How Sea Cucumbers Can Help the Ocean

Sea cucumbers are a prized aphrodisiac in China. But like many coastal species they have been chronically overfished. One remote community in Madagascar has started a pioneering coastal-farming project with astonishing results.

The Ocean is facing environmental catastrophe. Overfishing is a ticking time bomb for both planet and people.

In one remote coastal village the locals appear to have found an unlikely solution. A strange little sea creature that’s a popular aphrodisiac and just possibly a fisherman’s salvation. In the first business of its kind in Madagascar, Dadiny has recently started farming these animals. Sea cucumbers.

Sea cucumbers are under threat. Growing them in designated and contained areas is helping to protect both this important species and other kinds of marine life here in the south-west of Madagascar. Because of the part sea cucumbers play in cleaning up the seabed it’s believed that they help maintain stocks of other marine life.

In this region, not just sea cucumbers, but all kinds of marine life have suffered from chronic overfishing. When marine conservationist Alasdair Harris first visited Madagascar in 2001 he was shocked to discover the extent of this devastation. To reduce this overfishing the NGO that Alasdair runs helped train 700 local fishermen and women in small-scale sustainable sea-cucumber farming. It’s meant many locals are no longer using the techniques that contributed to overfishing in this region. Alasdair’s research suggests fish stocks have doubled here since 2006. But it is not marine conservation that has fundamentally persuaded the local population to buy into aquaculture – It’s hard economics.
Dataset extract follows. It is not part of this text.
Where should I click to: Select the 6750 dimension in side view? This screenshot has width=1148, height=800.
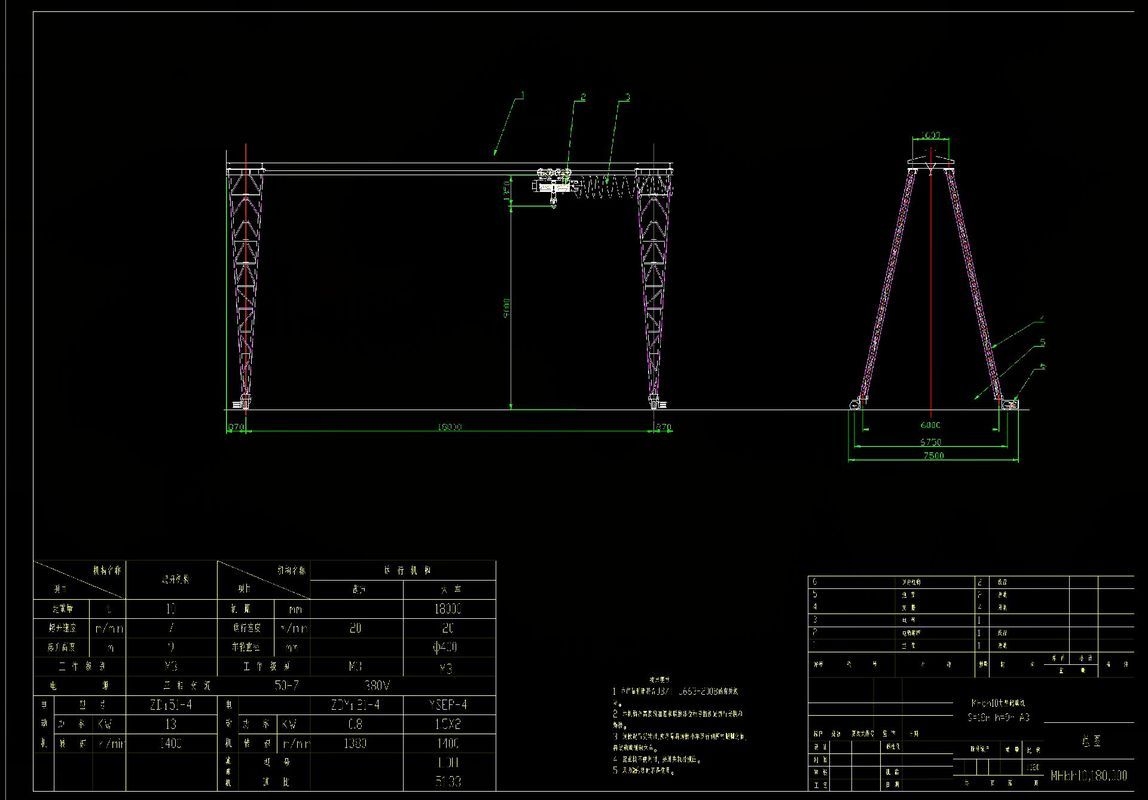pyautogui.click(x=931, y=440)
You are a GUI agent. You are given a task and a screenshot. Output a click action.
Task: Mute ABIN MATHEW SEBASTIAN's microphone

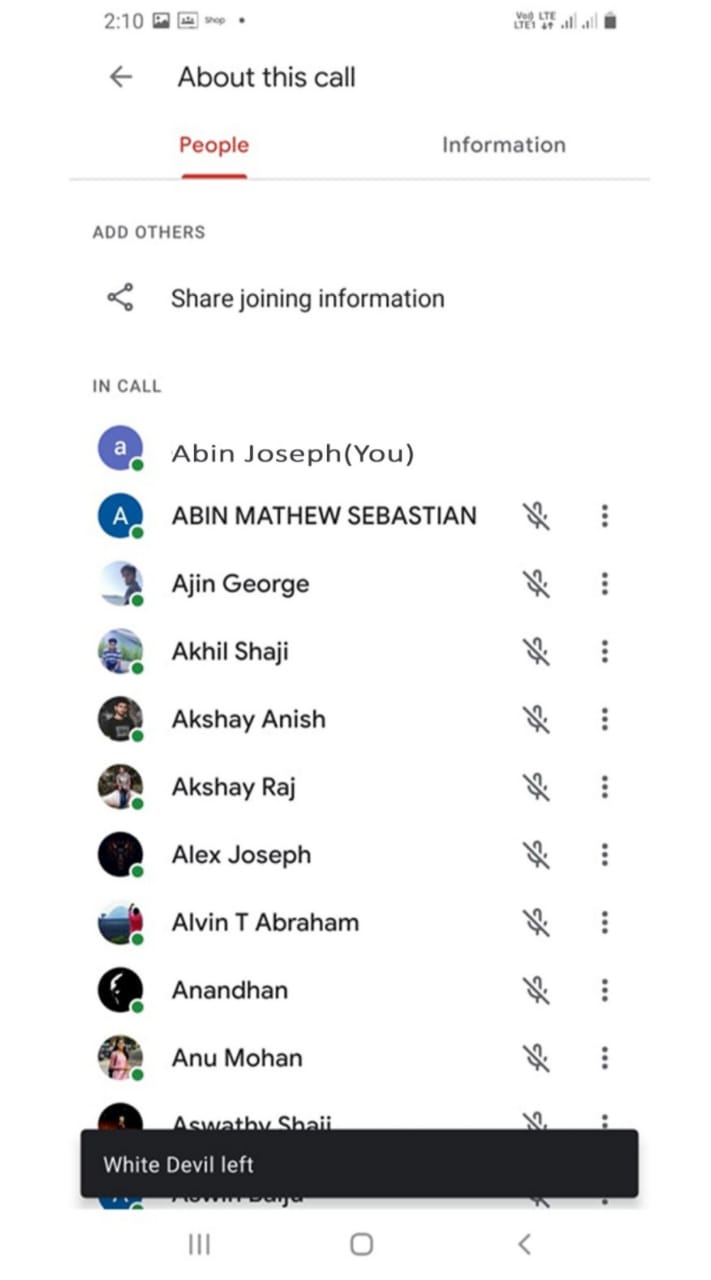537,516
There’s a strong demand for sea cucumbers in Asia where they’re prized as an aphrodisiac. Farmers here can now make up to $50 a month, about twice that of a regular fisherman. While this is still substantially below the average global wage, it’s brought dramatic improvements in the local quality of life. NGOs, including Alasdair’s, are now working on similar farming ventures in other coastal villages around Madagascar. Localised efforts can only go so far in countering the vast damage to ecosystems across the ocean.

But in the face of an increasingly urgent crisis that could still be a very long way.